Irvine Co. has snapped up a six-building Silicon Valley office complex in what looks to be the Newport Beach-based company’s largest acquisition of the year.
The real estate investor and developer recently closed on the purchase of the Silicon Valley Center in San Jose, a 439,000-square-foot office complex less than a mile from the city’s airport.
The multitenant office campus includes buildings running between three and five stories, with the largest totaling about 80,000 square feet.
The 19-acre San Jose campus was sold by another Orange County real estate investor, Irvine-based LBA Realty. Terms of the sale were not disclosed.
The Silicon Valley office market has been booming lately, and the building likely traded for close to $130 million, or about $300 per square foot, according to real estate sources.
That price would put it among the top three office sales seen in the Silicon Valley so far this year, according to brokerage data.
It also appears to be the largest office-related purchase by privately held Irvine Co. since it bought another Silicon Valley office campus late last year, the eight-building Central Research Park in Sunnyvale.
468,000 SF
The 468,000-square-foot Sunnyvale campus, located about 8 miles from the Silicon Valley Center, traded hands last October for $132 million, or about $282 per square foot, according to local reports.
The San Jose deal marks the latest sizable Irvine Co. investment in the Silicon Valley, its third-largest office market after Orange County and San Diego.
The company has long been OC’s dominant office landlord, with about 30 million square feet of commercial space here.

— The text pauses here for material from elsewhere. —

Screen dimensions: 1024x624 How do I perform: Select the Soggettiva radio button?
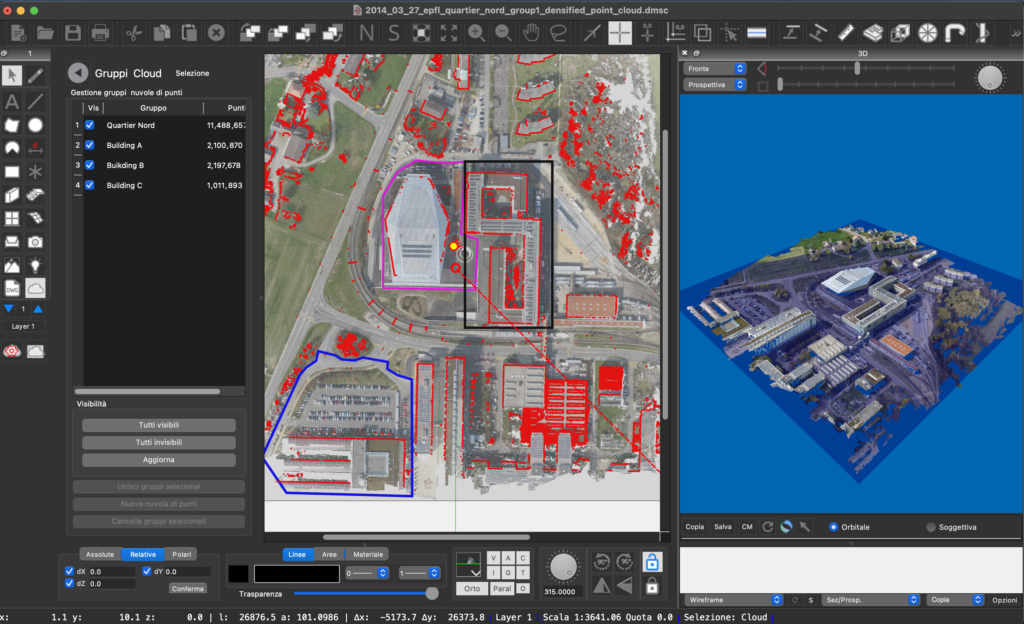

It now owns close to 3 million square feet of office space in Silicon Valley, with properties in Sunnyvale, San Jose, Milpitas and Santa Clara.
The latest purchase “strengthens our relationship with California tech companies,” said Irvine Co. Office Properties President Doug Holte.
Irvine Co. is also pushing development in Silicon Valley, where the office market has grown tight thanks to its cluster of high-tech tenants.
The company is moving ahead on the first phase of a six-building, 900,000-square-foot office campus planned in Santa Clara.
The first phase of the speculative office development, called Santa Clara Gateway, will hold three five-story buildings totaling about 447,000 square feet. Those offices are due to come online in mid-2013, and the project already has one or more large tenants lined up as likely users, according to sources.
Irvine Co. executives said the company is in the “advanced stages” of planning for the development of the final phase of the Santa Clara Gateway project.
Silicon Valley is the strongest office market in California, with vacancy levels of about 7% for the area’s best space, according to recent reports.
The six buildings at Silicon Valley Center have about a 10% vacancy rate, according to brokerage data.
Tenants include State Farm Insurance, Verizon Wireless and LG Electronics. Costa Mesa-based networking equipment maker Emulex Corp. has its local office at the campus, and Irvine-based executive suite operator Premier Business Centers also has a location on site.
Irvine Co. also has apartment development plans under way in Silicon Valley, where it currently has 11 complexes, according to the company’s website.
It recently opened the first phase of Crescent Village, a 1,750-unit complex in north San Jose. It’s the company’s first new apartment complex in the area in several years.
Rents at the Crescent Village run $1,910 to $2,945 a month.
The deal for Silicon Valley Center is the second notable transaction involving Irvine Co. and LBA Realty of late.
Irvine Co. is in the early stages of turning a former parking lot near the headquarters of Western Digital Corp. into an upscale, 980-unit apartment complex at the Park Place mixed-use campus near John Wayne Airport.
Other LBA Deal
Irvine Co. last year paid $101.4 million to LBA—the owner of much of the Park Place campus in Irvine—and another company for the 14 acres of land and residential entitlement rights at the site, according to sources.
That works out to a price of about $7.2 million per acre, or roughly $103,000 for each apartment planned at the new complex, which is expected to be called Park Place Michelson Apartments.